Rund 50 Köpfe haupt- wie ehrenamtliche Mitarbeiter waren heuer im Einsatz, damit dieser Fasching für die Familien und Kinder ein unvergessliches Event wurde.

Rund 1000 Besucher strömten in die Stadthalle. Die 50 Mitarbeiter der Kinderfreunde leisteten ganz Arbeit, um einen vergnüglichen Nachmittag mit Tanz, Zaubershow, Liedern und viel Spaß vorzubereiten.

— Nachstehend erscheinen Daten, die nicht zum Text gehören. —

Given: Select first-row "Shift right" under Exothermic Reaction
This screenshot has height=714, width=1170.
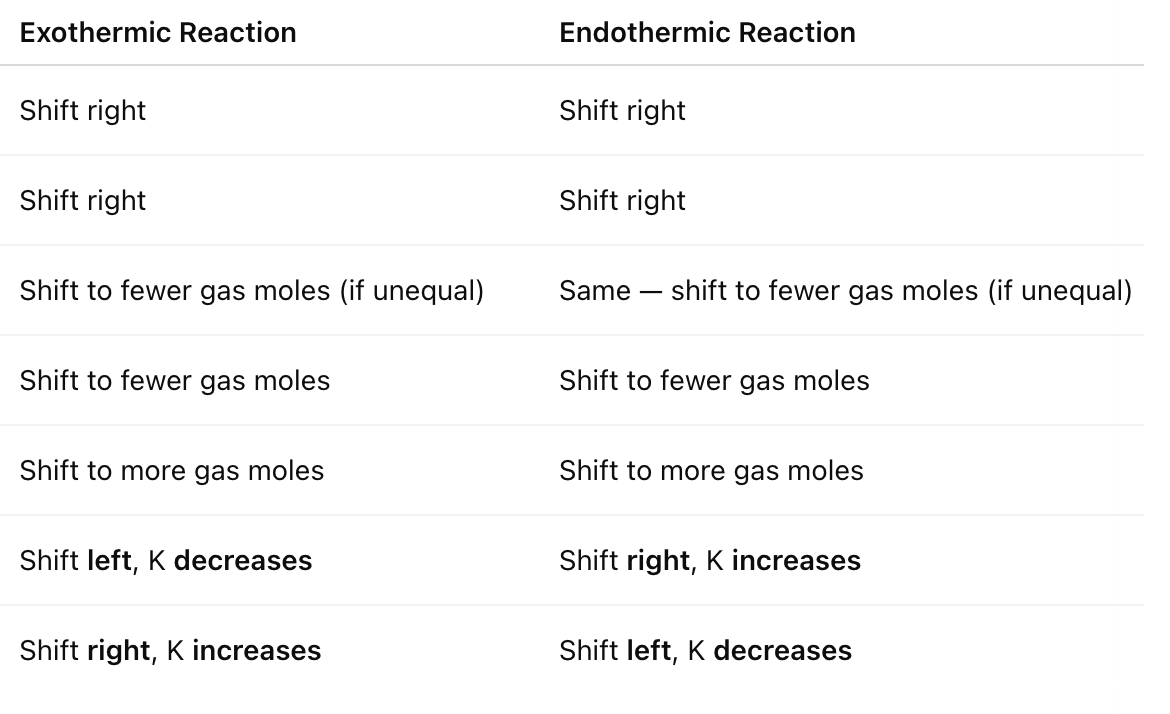Looking at the screenshot, I should [83, 110].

Zwei Neuerungen setzten die Mitarbeiter auch um. Eines davon war eben das Waffenlager: „“Wir wissen, dass zu einer Ritterrüstung ein Schwert gehört, ebenso zu einem Cowboy eine Pistole. Doch wir wissen auch, dass Krieg kein Spiel ist. Wir wollen keine Verbote aussprechen, sondern mit dem Waffenlager ein Angebot setzen, dass Kinder zu einem friedvolleren Spiel motiviert,“ erklärt Leslie Jäger, Geschäftsführerin der Kinderfreunde Wels-Hausruck. Die Kinder konnten ihre Waffe während des Festes verwahren und bekamen dafür, bei freiwilliger Abgabe ihrer Waffe von den Kinderfreunden eine Kleinigkeit.  

Der Kleinkindbereich war bereits im Vorjahr ein gut genütztes Angebot. Dieses Jahr wurde er auf doppelte Größe erweitert um vor allen den Ruhe- und Rückzugsbedürfnissen der jüngsten Gäste gerecht zu werden.